Persephone’s Fall – Page 13
Hades is spared having to fess up to his little hypocrisy by the goth chick waiting tables. She swings by and picks up his empty cup, asks if he wants another. He tells her no, and gives her a big smile. She cute, in a dark and sickly kind of way, and her pale cheeks flush a bit at that grin. Her eyes flick over to me, note that my cup is still half full, and return to Hades.
“Let me know if you need anything,” she says, and turns away. We both watch her go. When I turn back to Hades, he’s smiling, and it’s a bit infectious.

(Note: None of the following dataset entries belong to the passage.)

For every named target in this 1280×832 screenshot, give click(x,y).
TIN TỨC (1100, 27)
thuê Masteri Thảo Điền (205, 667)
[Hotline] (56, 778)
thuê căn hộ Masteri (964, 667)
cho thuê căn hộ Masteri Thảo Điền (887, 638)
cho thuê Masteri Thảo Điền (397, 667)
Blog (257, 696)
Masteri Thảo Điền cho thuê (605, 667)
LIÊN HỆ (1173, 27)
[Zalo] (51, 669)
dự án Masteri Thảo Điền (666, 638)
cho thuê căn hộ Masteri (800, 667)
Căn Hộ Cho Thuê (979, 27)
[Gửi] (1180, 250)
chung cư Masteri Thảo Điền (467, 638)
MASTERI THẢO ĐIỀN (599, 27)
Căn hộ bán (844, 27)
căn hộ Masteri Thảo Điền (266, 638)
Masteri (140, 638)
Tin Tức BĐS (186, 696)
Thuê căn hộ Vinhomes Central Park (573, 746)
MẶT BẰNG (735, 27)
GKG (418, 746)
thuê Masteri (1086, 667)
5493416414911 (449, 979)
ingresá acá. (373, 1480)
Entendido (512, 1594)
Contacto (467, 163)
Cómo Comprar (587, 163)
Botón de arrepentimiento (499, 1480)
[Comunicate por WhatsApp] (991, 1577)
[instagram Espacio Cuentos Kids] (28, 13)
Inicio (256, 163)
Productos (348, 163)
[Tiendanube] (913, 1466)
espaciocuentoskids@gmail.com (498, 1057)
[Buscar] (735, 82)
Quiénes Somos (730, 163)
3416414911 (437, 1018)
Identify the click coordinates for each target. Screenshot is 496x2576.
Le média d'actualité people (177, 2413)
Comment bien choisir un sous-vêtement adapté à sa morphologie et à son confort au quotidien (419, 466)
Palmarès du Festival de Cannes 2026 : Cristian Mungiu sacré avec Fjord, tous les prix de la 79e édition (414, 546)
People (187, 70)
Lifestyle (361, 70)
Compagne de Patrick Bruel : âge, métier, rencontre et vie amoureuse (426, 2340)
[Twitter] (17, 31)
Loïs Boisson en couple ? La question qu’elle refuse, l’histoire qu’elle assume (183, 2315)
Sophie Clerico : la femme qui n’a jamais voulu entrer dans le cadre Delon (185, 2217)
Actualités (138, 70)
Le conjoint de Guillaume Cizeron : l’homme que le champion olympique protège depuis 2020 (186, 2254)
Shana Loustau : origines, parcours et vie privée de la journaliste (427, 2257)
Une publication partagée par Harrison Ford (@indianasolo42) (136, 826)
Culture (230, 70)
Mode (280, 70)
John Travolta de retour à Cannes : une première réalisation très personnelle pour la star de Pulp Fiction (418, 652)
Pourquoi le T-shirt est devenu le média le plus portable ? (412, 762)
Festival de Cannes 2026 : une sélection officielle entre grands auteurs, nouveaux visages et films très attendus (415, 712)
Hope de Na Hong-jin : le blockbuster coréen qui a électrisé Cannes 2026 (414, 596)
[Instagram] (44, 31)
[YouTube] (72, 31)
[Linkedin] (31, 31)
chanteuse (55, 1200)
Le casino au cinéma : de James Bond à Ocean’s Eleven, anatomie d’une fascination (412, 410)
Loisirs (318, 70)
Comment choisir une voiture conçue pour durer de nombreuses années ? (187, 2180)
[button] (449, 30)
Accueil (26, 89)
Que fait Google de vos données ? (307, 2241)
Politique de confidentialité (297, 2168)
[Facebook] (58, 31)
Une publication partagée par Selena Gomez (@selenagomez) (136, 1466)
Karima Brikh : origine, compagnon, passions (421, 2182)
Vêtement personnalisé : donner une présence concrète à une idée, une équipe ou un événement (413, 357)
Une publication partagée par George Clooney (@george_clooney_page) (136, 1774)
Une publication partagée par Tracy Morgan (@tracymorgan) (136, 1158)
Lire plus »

I laugh a little, and gesture with my head. “She’s cute.”
“Mmm.”
“Maybe you should get her phone number.”
“Maybe I will.” Hades rolls his eyes. He hasn’t dated anyone in two years. He’s been too busy courting me. Or stalking me. Sometimes it’s hard to tell the difference.
I look down into my coffee. “You have to promise me that I won’t have to hear about my father for the rest of our lives, Hades.”
“He doesn’t make it easy. You don’t make it easy. I’m only trying to show you how wrong his way is.”
“It’s the only way he’s ever known. Zeus is the master of all he surveys. He may be blind to some things, Hades, and maybe you’re right about them. But please. I can’t do this for the next twenty… forty… sixty years. It’ll make me old before my time.”
“That’d be a shame. I’ll try, Seph. Someday you’ll understand, though. You’ll turn to me, and believe it or not, you’ll thank me.”
I don’t have an answer for that. So I finish my coffee, and drop a couple dollars on the table, and get up to go.